いざ、職場体験
「コスチューム持ったな。本来なら公共の場じゃ、着用厳禁の身だ。落としたりするなよ。」
「はーい!!」
「伸ばすな、「はい」だ芦戸。くれぐれも失礼のないように!じゃあ行け。」
相澤先生に指示されて一人、また一人とホームへと消えていく。噂によると、飯田くんはお兄さんのインゲニウムが襲われた地、保須へと職場体験に行くらしい。
「轟くんはエンデヴァーさんのところだっけ。気をつけてね!」
「あぁ。苗字も気をつけろよ。戦闘系のヒーローじゃないって話だが、何があるかわかんねぇしな。」
轟くんに心配してもらえた……!!その事実だけで舞い上がってしまいそうだ。緩んでしまった頬をぱちんと叩いて気持ちを切り替える。私は新幹線組なので新幹線のホームへと向かう。数人同じ方面らしく、既に固まっている。
「常闇くん!緑谷くんもこっちだったんだ!」
「苗字さん!僕は常闇くんとは乗る新幹線が違うんだけどね。」
「常闇くんはどこまで?」
「九州だ。」
「じゃあ私と同じ新幹線かも!私は大阪まで行くんだよね。」
みんなでわいわいしながら新幹線に乗り込んだ。緑谷くんは1本後の新幹線らしく、先にお別れだ。なんだか修学旅行みたいで楽しいけど、それは多分今だけだ。
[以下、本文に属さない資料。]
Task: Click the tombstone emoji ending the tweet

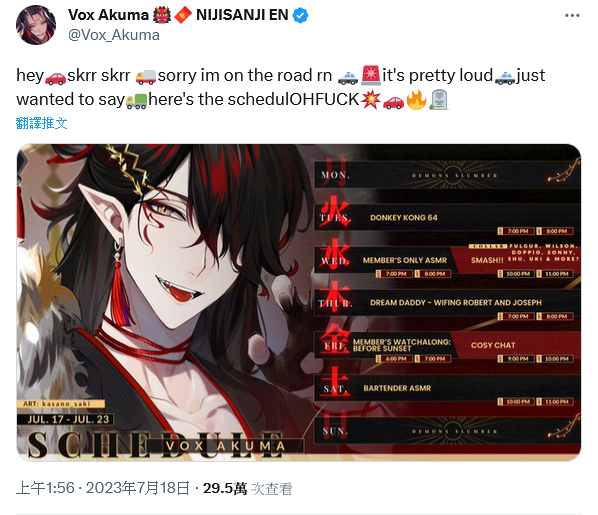Action: (x=439, y=100)
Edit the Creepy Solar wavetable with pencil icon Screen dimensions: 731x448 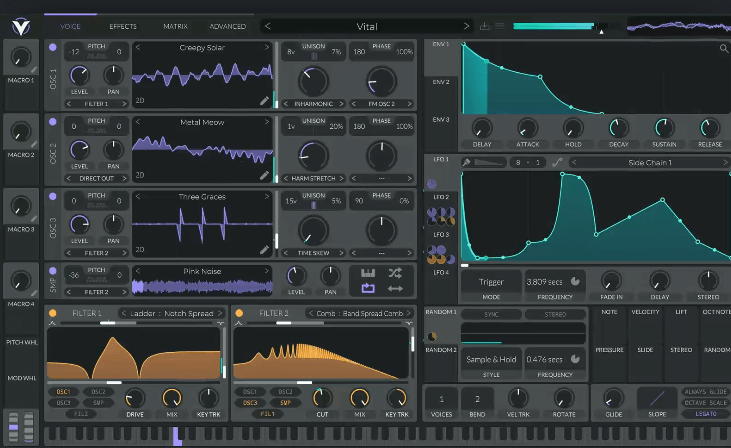tap(264, 100)
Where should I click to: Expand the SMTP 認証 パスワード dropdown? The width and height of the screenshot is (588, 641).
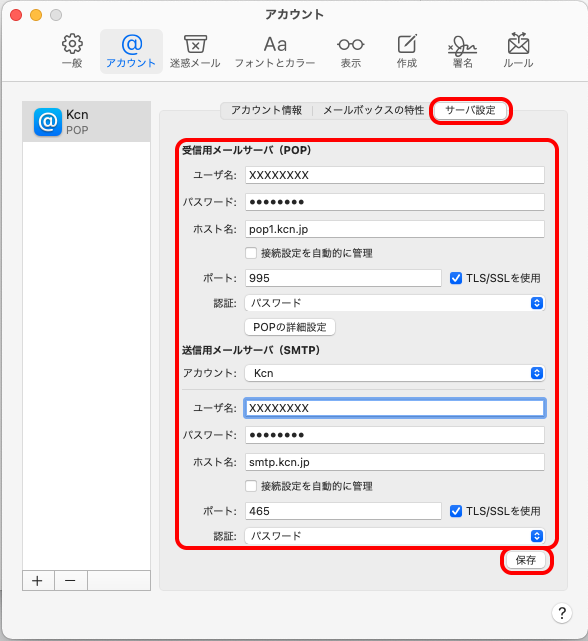click(395, 536)
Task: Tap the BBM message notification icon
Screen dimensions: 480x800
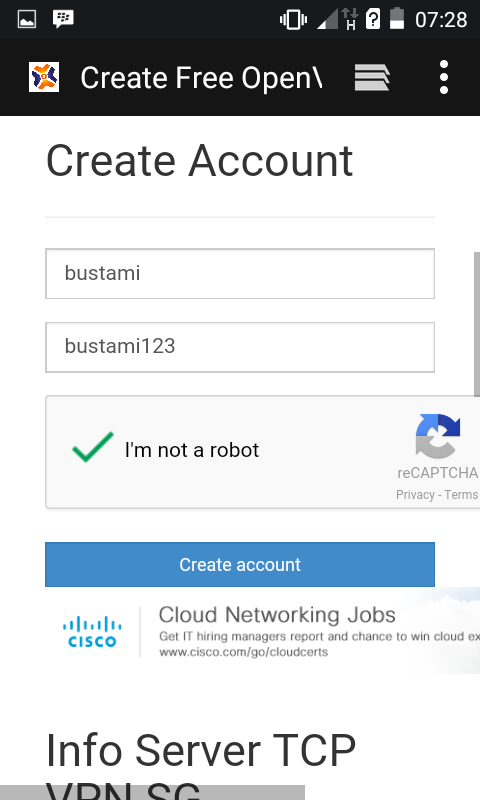Action: point(63,19)
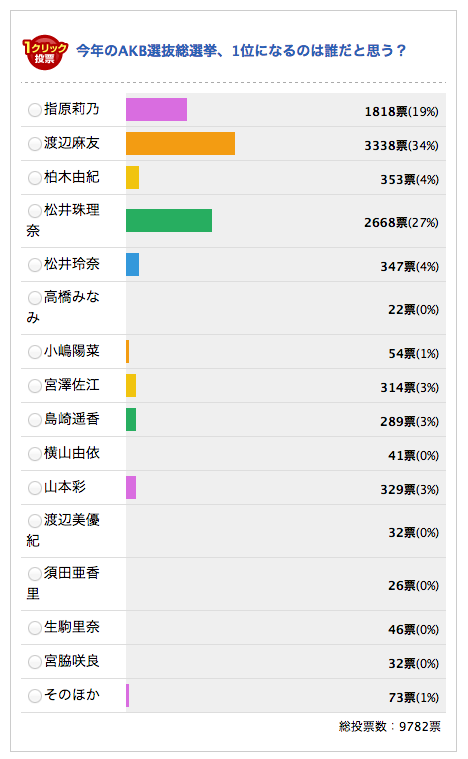Click the poll question title text
Screen dimensions: 468x759
pyautogui.click(x=241, y=50)
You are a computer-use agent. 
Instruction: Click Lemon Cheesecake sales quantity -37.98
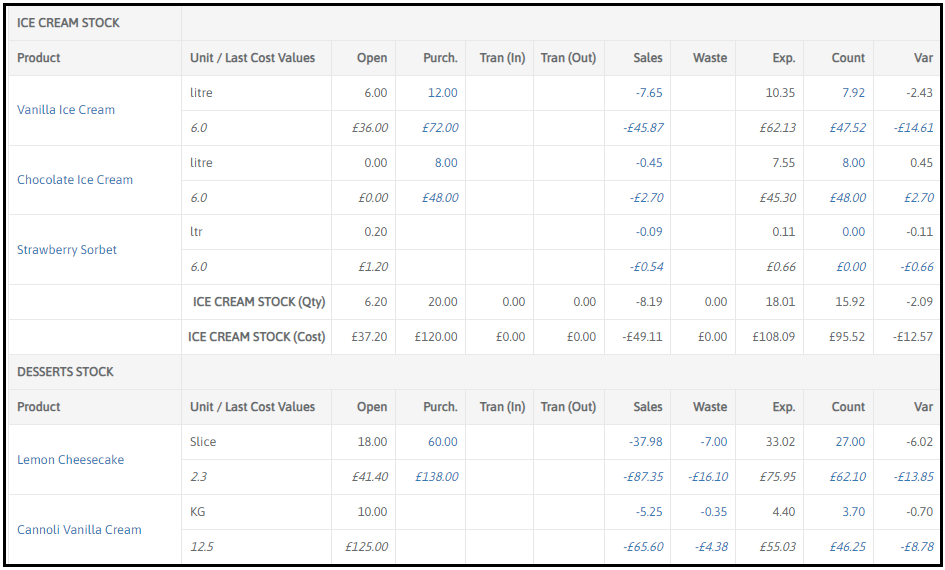click(646, 442)
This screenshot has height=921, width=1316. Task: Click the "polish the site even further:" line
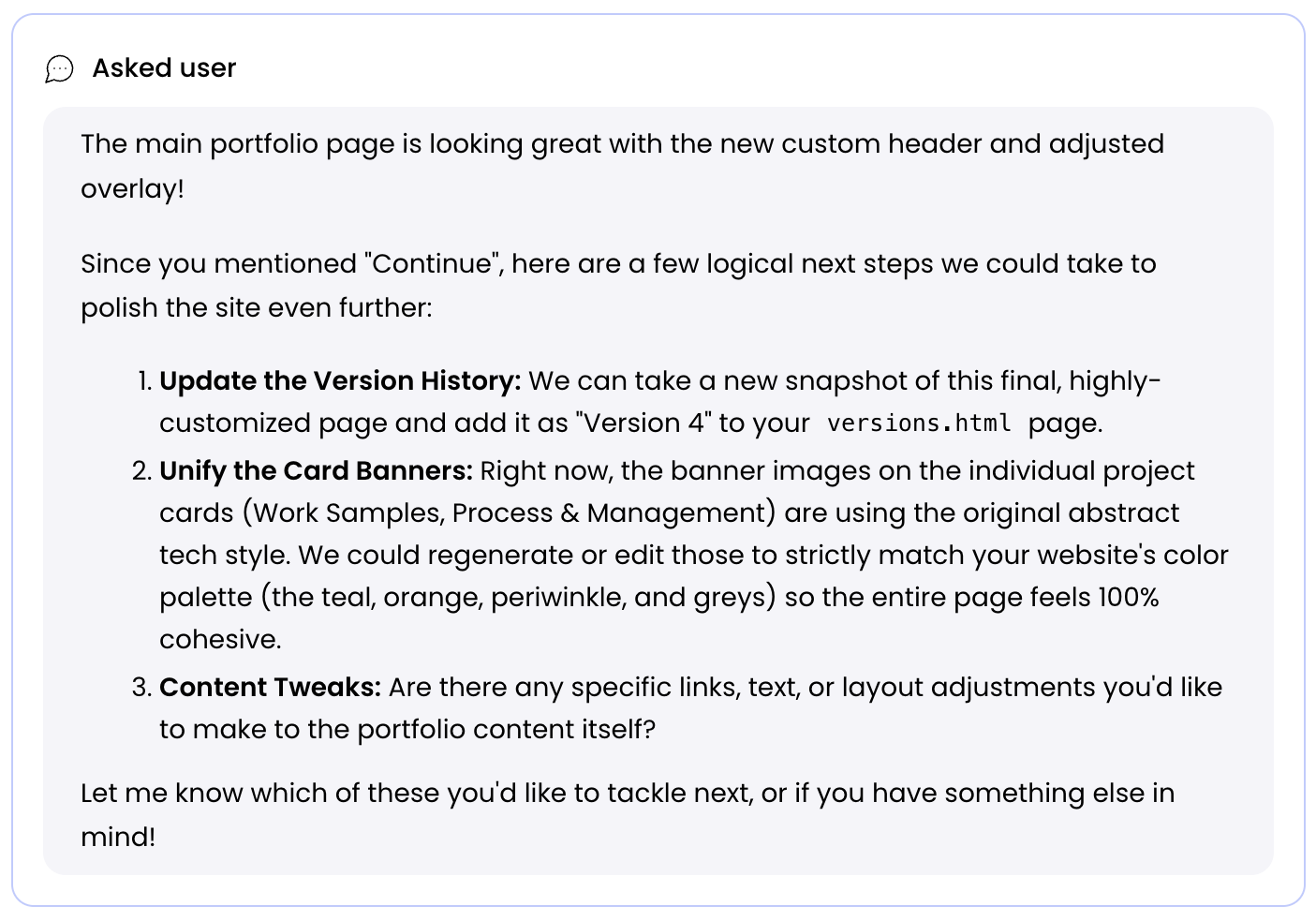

私の向かうヒーロー事務所は後方支援、それも捕縛をメインにしているらしい。大々的に活躍するのは前衛がほとんどだし、相澤先生のようにあまりメディアには出ないということもあって名前が知られている有名なヒーロー、というわけでもない。
事実、クラスのみんなは誰一人として名前を知らなかった。あの緑谷くんですら、首をかしげていたくらいだ。
また、そのヒーローは捕縛だけでなくその捕縛術を使って災害からの人命救助も行っているらしい。そういった面もあって私はここに決めたのだ。
敵を捕まえるのはもちろんだが、私は助けられる人たちの命を、出来るだけ助けたい。私の個性は、それが出来るはずだから。
「苗字、そろそろ大阪だぞ。」
「えっ、ほんとだ!ありがとう常闇くん!常闇くんはここで乗り換えだっけ?」
「あぁ。気をつけてな。」
「常闇くんも!」
別のホームへと向かった常闇くんを見送りながら、ぐっと拳を握り締めた。私の向かう事務所まで、あともう少し。在来線へと乗り換えて、事務所に向かうまでにこの大阪という地を少しでも知っておこう。
東京ほどではないが、まず人が多い。そして、そこかしこで喧嘩が起きている。ヒーローがいないので私の単独行動は出来ないが、こんなところでのヒーロー活動なんて、体がいくつあっても足りないのではないだろうか。
びくびくしながら最寄駅へとついた電車を降りて事務所へと向かう。小さなビルへと入っていけば、相棒の方が1階で待っていてくれた。相棒の方に連れられて事務所へとあがっていく。緊張しすぎて右手と右足が一緒に出てしまいそうだ。
「そんな緊張せんで大丈夫やで!みんな気のええ人やから。」
「は、はい……!」
相棒の方に元気付けられて事務所の扉を開いた。一番奥にいるのがお世話になるヒーローだろうか。優しそうな女性でよかった。
「いらっしゃい。雄英体育祭見とったで。ウチの個性と相性良さそうやし、来てくれて助かるわ。とりあえず新幹線疲れたやろ。そっち座っとき。まずはその個性がどんなもんかウチに教えてや。」
見た目からは想像出来なかった関西弁でまくし立てられてちょっとびっくりしてしまった。私が硬直したのがわかったのか相棒の方が苦笑いしながらソファまで連れて行ってくれた。
いきなり前途多難な職場体験に緊張が収まることはなかった。